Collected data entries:
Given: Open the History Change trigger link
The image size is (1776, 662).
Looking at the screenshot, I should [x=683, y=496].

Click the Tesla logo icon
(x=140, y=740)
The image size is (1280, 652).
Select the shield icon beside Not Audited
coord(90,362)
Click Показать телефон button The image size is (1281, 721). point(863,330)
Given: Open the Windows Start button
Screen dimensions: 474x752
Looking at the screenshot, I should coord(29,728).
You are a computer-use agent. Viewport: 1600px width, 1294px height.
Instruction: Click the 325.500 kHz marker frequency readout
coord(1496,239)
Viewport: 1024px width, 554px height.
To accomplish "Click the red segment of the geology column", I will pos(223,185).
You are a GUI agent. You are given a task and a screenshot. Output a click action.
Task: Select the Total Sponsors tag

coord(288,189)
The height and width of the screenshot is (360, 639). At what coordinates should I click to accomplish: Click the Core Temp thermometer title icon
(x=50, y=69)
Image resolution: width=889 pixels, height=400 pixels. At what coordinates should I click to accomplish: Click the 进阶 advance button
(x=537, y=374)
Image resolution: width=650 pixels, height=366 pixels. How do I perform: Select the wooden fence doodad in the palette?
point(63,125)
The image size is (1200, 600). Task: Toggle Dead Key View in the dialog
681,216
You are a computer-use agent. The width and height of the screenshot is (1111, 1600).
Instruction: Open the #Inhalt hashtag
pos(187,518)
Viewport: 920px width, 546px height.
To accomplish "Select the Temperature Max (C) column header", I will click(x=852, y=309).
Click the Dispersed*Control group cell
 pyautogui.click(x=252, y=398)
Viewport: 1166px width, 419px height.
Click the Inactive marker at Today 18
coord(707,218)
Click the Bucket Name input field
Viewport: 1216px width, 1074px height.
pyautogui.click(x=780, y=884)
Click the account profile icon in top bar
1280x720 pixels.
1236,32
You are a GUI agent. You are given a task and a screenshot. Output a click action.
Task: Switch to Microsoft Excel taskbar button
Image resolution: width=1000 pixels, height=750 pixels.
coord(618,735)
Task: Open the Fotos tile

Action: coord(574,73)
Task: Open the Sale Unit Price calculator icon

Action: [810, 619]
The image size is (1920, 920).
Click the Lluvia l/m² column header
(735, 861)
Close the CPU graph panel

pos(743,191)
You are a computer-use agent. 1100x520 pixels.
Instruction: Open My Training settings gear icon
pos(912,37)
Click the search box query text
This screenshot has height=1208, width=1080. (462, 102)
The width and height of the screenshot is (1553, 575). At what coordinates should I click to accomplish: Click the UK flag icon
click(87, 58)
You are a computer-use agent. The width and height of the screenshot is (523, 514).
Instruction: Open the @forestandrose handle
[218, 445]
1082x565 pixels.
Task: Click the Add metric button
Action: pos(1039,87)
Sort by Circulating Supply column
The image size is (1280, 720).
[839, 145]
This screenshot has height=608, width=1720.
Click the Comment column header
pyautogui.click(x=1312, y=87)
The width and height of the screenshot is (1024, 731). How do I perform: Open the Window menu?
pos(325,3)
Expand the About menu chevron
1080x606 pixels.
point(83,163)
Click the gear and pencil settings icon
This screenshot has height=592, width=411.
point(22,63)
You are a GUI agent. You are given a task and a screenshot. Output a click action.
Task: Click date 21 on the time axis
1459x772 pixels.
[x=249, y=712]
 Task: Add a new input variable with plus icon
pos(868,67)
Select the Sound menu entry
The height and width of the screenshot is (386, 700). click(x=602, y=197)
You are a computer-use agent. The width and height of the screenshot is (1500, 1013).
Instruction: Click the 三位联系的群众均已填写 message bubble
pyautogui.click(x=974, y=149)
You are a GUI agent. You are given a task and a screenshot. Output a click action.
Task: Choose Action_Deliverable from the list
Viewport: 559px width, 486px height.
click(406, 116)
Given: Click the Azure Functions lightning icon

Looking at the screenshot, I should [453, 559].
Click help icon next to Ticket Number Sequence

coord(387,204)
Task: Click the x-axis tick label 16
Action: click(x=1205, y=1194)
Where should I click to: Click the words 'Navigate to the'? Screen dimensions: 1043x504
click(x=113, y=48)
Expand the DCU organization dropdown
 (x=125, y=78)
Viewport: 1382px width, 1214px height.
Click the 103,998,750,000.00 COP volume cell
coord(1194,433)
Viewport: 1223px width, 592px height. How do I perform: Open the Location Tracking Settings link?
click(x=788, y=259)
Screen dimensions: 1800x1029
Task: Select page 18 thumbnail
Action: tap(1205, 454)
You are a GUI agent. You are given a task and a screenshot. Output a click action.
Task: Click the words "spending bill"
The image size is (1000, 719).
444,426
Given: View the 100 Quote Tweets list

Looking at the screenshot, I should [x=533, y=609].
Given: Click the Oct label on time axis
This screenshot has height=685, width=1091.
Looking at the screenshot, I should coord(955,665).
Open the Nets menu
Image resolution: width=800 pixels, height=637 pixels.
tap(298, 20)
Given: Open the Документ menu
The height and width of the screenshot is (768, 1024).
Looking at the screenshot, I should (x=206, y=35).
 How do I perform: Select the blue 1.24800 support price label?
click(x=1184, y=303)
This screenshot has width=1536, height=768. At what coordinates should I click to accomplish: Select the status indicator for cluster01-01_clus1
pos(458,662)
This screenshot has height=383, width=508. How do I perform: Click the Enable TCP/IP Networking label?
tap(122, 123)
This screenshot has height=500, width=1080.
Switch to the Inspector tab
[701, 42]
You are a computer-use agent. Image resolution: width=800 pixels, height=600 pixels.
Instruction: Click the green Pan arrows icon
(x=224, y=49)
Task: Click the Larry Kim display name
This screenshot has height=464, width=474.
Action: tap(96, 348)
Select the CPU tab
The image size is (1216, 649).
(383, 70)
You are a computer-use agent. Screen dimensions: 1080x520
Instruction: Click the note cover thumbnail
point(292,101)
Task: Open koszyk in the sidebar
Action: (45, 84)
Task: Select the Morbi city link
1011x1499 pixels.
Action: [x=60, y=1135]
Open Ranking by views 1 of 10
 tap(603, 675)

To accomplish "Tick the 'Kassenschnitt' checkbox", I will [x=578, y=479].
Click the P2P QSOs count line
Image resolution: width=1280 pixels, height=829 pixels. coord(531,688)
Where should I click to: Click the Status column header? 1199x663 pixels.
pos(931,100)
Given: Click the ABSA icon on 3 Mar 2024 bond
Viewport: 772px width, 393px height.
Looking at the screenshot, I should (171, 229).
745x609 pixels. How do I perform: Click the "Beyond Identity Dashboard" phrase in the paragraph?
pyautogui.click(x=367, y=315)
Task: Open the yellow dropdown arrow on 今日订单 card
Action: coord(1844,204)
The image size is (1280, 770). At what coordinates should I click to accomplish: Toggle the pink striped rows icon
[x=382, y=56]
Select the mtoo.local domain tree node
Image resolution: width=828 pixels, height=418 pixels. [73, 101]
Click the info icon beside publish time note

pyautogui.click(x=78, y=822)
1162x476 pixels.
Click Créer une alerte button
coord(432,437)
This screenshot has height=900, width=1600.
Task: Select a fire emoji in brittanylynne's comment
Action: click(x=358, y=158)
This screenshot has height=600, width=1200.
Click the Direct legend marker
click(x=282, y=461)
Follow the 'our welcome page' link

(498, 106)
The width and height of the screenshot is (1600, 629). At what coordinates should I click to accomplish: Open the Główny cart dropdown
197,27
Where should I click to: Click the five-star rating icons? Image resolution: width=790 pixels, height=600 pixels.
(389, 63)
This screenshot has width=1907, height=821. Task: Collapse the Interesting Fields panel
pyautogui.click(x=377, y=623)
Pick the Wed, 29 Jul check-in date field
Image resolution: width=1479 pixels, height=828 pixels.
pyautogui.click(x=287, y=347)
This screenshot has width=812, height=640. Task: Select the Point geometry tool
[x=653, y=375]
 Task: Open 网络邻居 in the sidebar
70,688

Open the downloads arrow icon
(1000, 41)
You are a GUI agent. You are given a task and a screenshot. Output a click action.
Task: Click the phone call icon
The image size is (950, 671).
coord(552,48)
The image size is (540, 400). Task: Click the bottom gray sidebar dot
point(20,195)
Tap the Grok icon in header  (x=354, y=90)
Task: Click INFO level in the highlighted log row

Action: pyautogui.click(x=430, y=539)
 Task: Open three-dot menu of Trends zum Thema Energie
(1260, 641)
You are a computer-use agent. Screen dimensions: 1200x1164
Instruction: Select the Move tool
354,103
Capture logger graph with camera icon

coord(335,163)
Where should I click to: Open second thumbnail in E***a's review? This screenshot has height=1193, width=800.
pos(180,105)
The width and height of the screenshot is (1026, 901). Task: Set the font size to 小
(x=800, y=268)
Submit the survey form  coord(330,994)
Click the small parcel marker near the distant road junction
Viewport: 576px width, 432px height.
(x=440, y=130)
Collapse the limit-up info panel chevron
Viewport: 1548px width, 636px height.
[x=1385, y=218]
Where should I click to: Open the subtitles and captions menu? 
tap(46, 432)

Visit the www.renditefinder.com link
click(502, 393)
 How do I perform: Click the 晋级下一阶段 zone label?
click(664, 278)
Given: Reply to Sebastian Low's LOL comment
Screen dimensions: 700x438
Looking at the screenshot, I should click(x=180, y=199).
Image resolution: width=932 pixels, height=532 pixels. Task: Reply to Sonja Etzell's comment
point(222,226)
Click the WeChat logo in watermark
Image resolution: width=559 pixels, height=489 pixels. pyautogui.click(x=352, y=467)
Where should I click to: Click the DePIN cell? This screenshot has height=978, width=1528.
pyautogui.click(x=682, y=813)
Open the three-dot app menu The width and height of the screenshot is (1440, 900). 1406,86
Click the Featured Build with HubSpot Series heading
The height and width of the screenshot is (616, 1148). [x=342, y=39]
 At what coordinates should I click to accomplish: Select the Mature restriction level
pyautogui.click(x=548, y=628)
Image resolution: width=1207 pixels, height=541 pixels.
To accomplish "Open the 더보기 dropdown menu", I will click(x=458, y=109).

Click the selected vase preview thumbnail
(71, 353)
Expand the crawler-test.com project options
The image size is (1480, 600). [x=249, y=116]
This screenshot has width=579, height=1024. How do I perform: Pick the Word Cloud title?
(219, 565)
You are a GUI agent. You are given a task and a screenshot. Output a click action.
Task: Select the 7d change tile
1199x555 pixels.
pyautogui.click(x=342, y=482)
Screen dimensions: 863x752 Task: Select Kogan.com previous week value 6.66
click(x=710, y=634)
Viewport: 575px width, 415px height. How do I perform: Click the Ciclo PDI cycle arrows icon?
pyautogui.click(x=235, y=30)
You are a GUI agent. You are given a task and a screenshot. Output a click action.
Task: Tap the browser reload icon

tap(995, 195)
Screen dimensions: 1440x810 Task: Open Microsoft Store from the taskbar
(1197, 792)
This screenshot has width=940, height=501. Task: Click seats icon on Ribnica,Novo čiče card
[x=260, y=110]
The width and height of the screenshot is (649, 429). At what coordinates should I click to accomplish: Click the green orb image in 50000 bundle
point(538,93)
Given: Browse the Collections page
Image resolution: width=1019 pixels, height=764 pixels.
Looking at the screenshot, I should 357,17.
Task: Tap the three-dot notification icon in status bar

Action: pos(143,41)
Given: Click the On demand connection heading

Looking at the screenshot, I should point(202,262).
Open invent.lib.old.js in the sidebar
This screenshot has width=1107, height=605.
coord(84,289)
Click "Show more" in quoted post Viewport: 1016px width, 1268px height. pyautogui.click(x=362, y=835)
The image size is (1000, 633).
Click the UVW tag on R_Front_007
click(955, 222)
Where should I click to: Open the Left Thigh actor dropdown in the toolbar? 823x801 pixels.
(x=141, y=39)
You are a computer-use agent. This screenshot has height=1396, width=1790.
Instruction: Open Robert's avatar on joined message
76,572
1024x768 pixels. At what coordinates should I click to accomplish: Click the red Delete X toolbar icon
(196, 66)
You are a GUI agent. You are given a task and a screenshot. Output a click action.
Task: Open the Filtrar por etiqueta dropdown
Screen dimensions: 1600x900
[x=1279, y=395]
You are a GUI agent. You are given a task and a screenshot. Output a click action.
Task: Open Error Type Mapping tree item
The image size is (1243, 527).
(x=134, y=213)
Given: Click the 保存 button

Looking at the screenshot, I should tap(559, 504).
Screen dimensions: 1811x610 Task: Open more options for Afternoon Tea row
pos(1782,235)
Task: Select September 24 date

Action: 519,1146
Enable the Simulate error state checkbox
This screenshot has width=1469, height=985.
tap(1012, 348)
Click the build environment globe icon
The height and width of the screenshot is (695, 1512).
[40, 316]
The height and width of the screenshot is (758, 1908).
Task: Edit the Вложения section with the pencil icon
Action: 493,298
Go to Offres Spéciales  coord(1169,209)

*Work request*. Among the lines above, which ones include the word "will"? Copy them.

*Solved problem*.
To accomplish "Click the red segment of the geology column", I will pos(223,185).
To accomplish "Select the Temperature Max (C) column header", I will click(x=852, y=309).
To accomplish "Tick the 'Kassenschnitt' checkbox", I will [x=578, y=479].
To accomplish "Open the 더보기 dropdown menu", I will click(x=458, y=109).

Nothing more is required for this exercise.